An educational project exploring FP8 training with NVIDIA Transformer Engine. This is a modified version of nanoGPT that uses Transformer Engine layers for FP8/NVFP4 training, with architecture based on nanochat (561M parameters).
This project started as Karpathy's nanoGPT and evolved through experimentation with modern training techniques. The goal is to understand and test FP8 training, distributed training strategies, and various optimizations on newer NVIDIA Blackwell GPUs (RTX 5090, RTX Pro 6000, B200).
The codebase uses the FineWeb10B dataset following the modded-nanogpt approach by kellerjordan.
The model uses NVIDIA Transformer Engine with FP8 or NVFP4 quantization. Training is distributed via FSDP2 (or DDP as an option but FSDP2 is faster and uses less vram) with the Muon optimizer from Microsoft's Dion library for hidden layer weights and AdamW for embeddings.
Architecture includes RoPE positional embeddings, RMSNorm, QK normalization, logit softcapping (like Gemma2), and squared ReLU activation. Weight initialization follows the approach from nanochat
Other features include optional activation checkpointing for the LM head to save vram, cosine LR schedule with warmup, Muon momentum scheduling, MFU calculation (hardcoded for B200), and wandb logging.
Started from a basic transformer training on tinyshakespeare. Added DDP for multi-GPU support, then gradient accumulation and grad norm logging. Experimented with CUDA graphs and compiled optimizer. Added AMP and tested torch native Muon.
Added FP8 support with compute capability checks. Got NVFP4 working. Switched to nanochat architecture (~500M params). Added fineweb dataset and distributed dataloader. Implemented FSDP, then upgraded to FSDP2. Integrated Muon from Dion with FSDP2 compatibility.
Added wandb logging and MFU tracking. Separated optimizers for different parameter groups. Implemented activation checkpointing for LM head to save VRAM. Various fixes for QK normalization (settled on RMSNorm - L2 hurts convergence), dataloader, and timing calculations.
- PyTorch with CUDA
- NVIDIA Transformer Engine (2.9+)
- wandb
- Dion (Microsoft's optimized Muon implementation with FSDP support)
Set up the environment and deps:
for cuda 12:
uv venv
source .venv/bin/activate
uv pip install -r requirements.txtfor cuda 13:
uv venv
source .venv/bin/activate
uv pip install torch torchvision --index-url https://download.pytorch.org/whl/cu130
uv pip install transformer-engine-torch
uv pip install --reinstall transformer_engine[core_cu13]

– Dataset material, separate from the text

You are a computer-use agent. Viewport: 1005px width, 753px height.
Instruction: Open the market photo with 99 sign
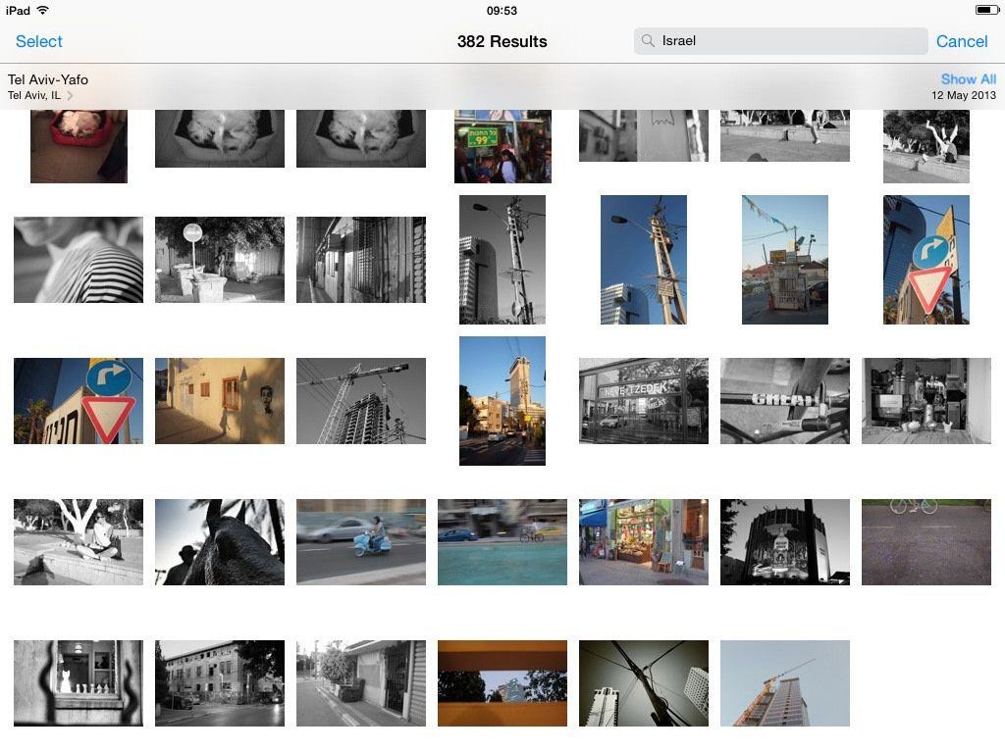click(503, 147)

uv pip install -r requirements_no_torch_te.txtDownload the dataset (number is how many 100M token chunks to download, max 103) this is what modded-nanogpt uses:
python data/cachedfineweb10b.py 9Edit run.sh to set the number of GPUs (--nproc-per-node), then:
bash run.shMain settings in train.py:
USE_FP8/USE_NVFP4- quantization modeUSE_FSDP2/USE_DDP- distributed strategyUSE_AC_LM_HEAD- activation checkpointing for LM headtotal_batch_size,batch_size,block_size- batch configurationn_layer,n_embd,n_head- model size (defaults: 20 layers, 1280 hidden, 10 heads)
Training on 8x RTX Pro 6000 with batch_size=16 reached val loss <3.28 in 36.5 minutes.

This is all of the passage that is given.